## Begin Input for this task

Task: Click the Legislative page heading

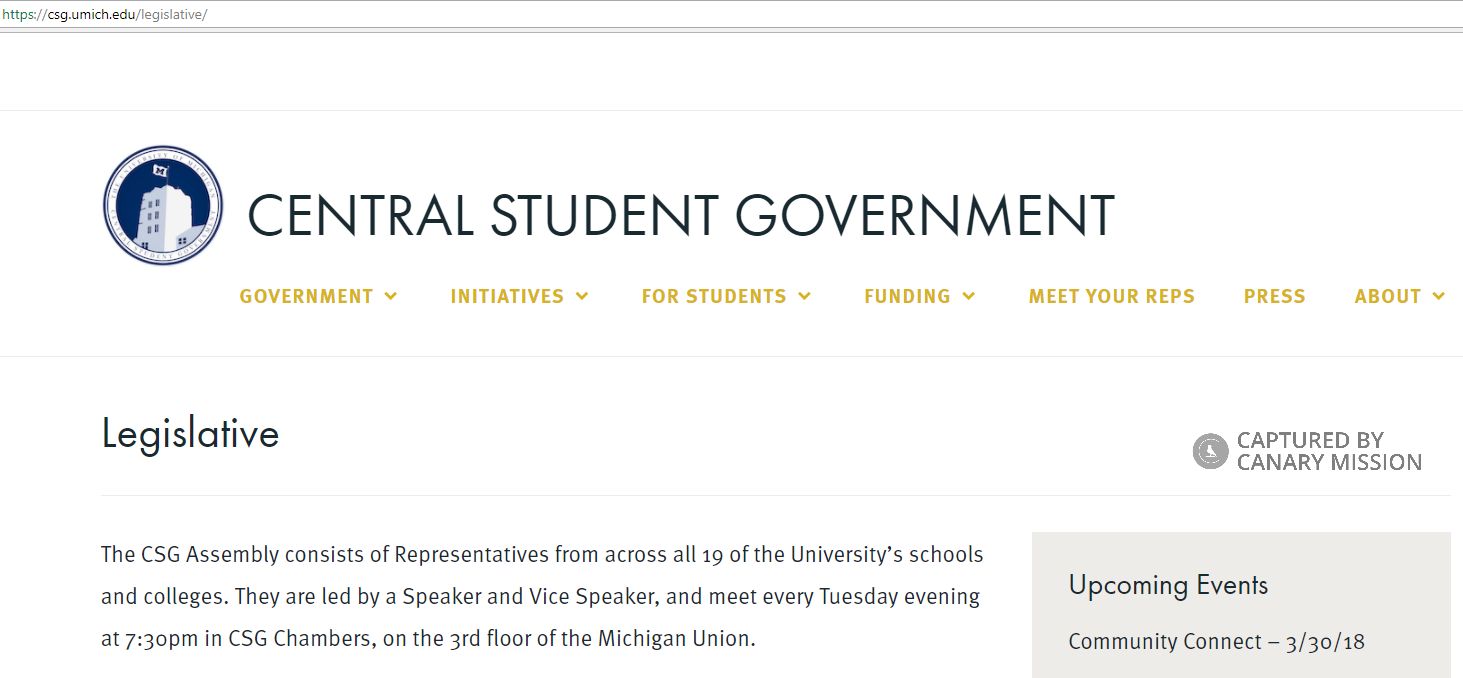Action: tap(190, 434)
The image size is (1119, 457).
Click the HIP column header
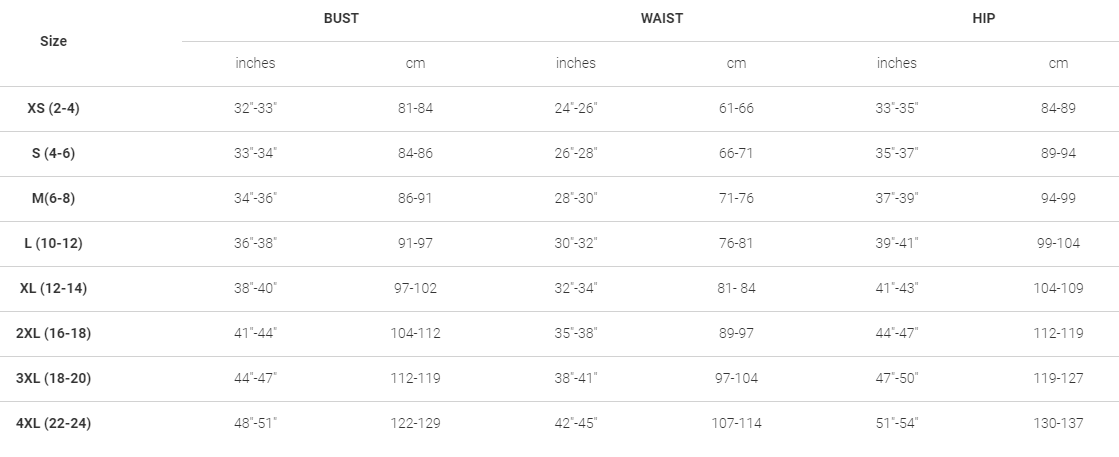[x=984, y=18]
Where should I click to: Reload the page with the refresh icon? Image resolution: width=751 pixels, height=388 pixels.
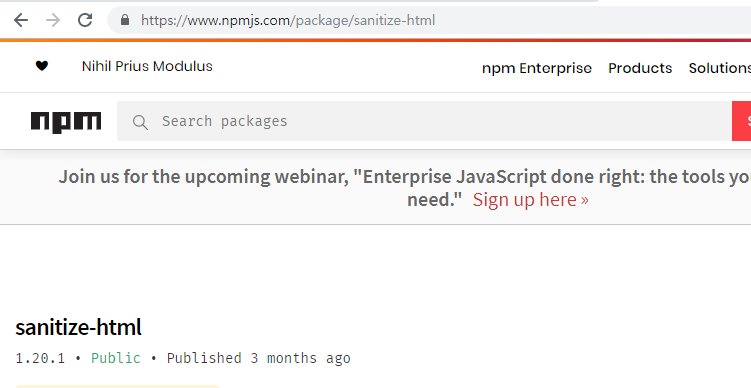click(x=85, y=20)

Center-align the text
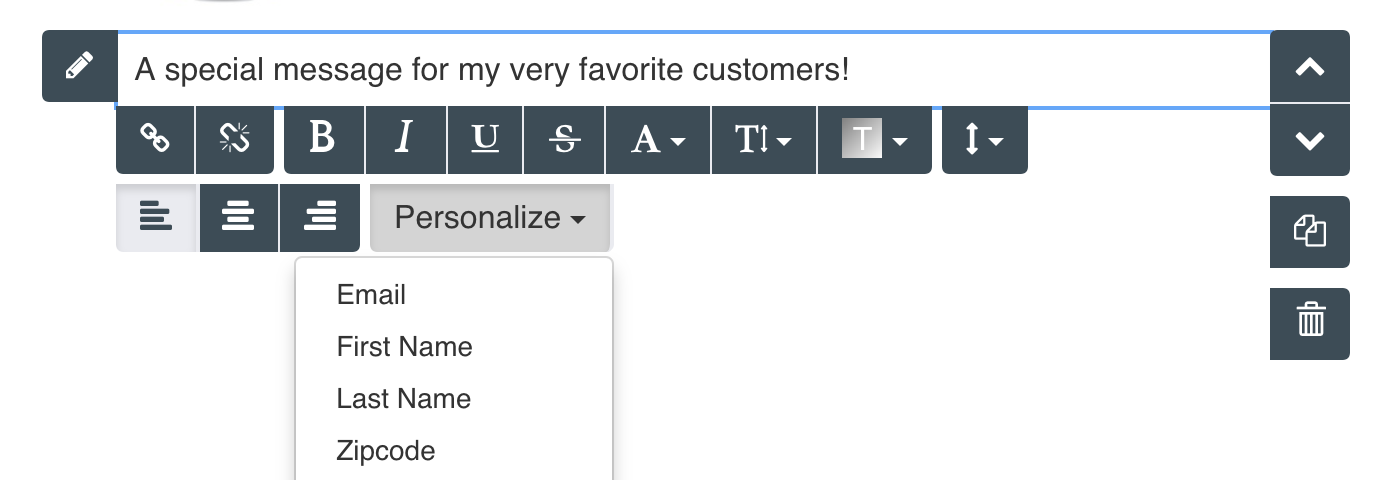pyautogui.click(x=238, y=217)
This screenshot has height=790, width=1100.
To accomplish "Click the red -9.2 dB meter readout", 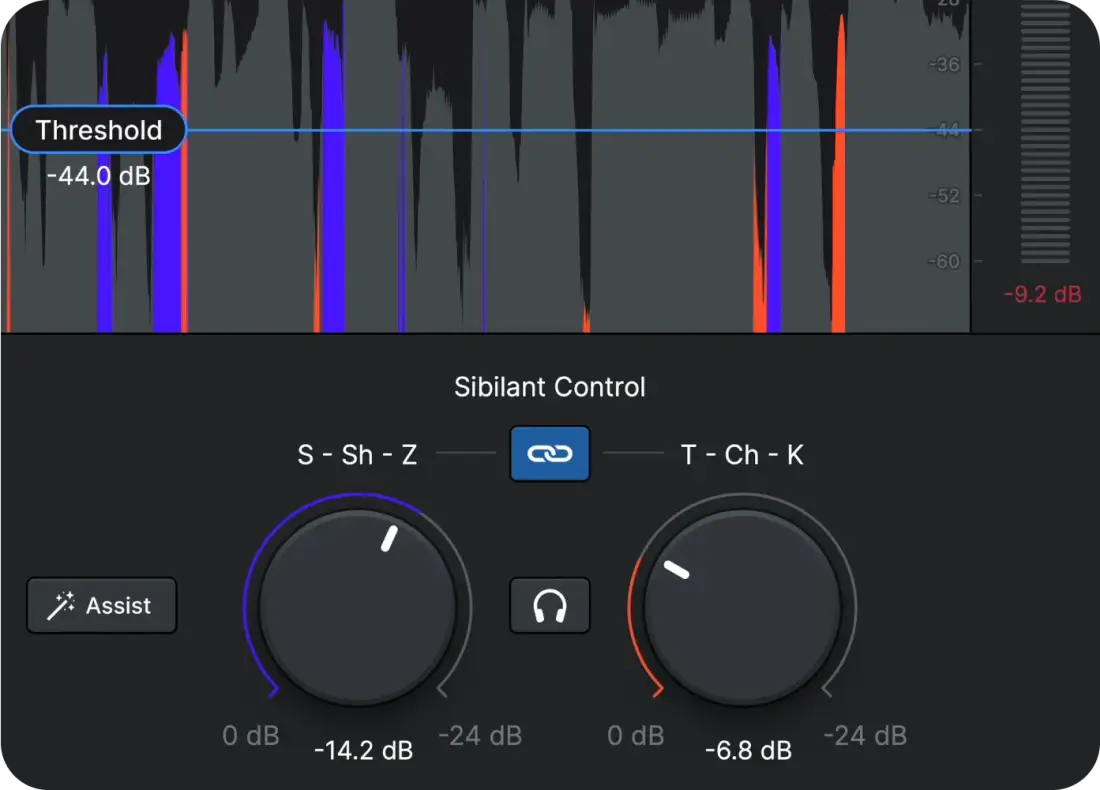I will [x=1043, y=295].
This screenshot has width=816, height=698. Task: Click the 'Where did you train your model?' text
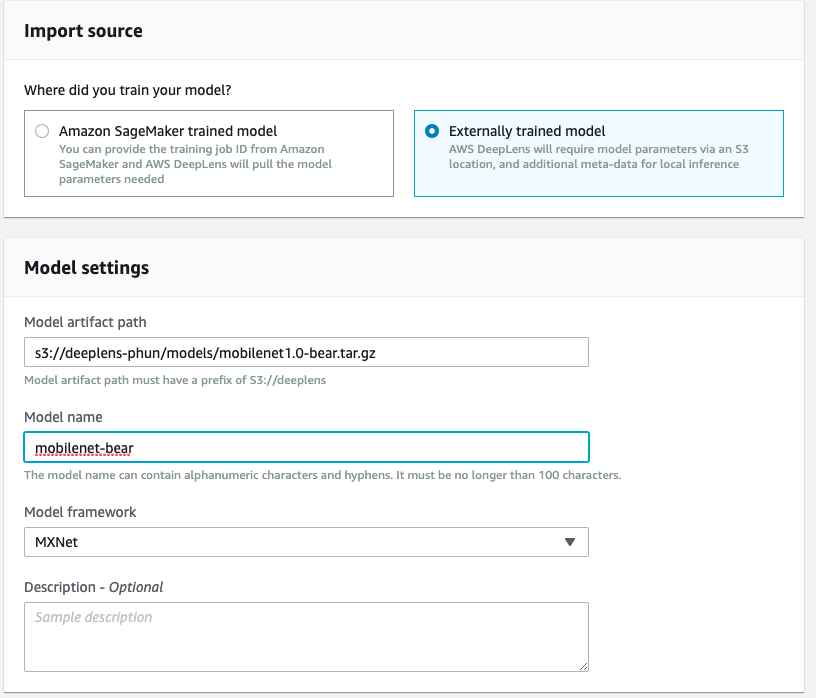click(x=128, y=90)
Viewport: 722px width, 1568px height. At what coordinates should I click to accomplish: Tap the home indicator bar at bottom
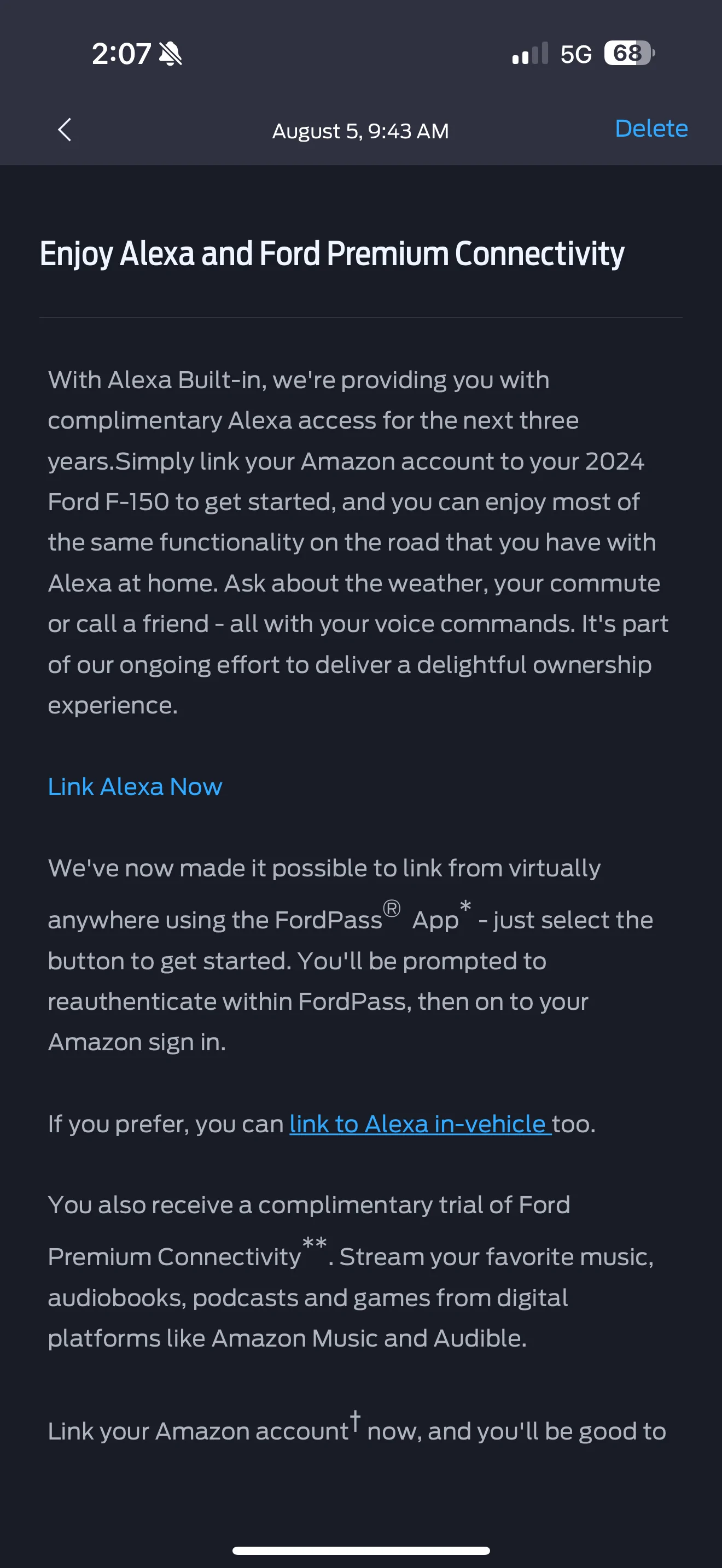tap(361, 1551)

## End Input for this task

> [Goal]:
Recast everything from the start of the material down through the line containing "[x=984, y=18]" as a two-column CSV headed text and answer, with one row for each thing to be clicked or tapped, every field quoted, and line breaks turned into spaces. Leave the pictures out.

> [Full answer]:
text,answer
"Task: Click the Legislative page heading","Action: tap(190, 434)"
"The image size is (1119, 457). Click the HIP column header","[x=984, y=18]"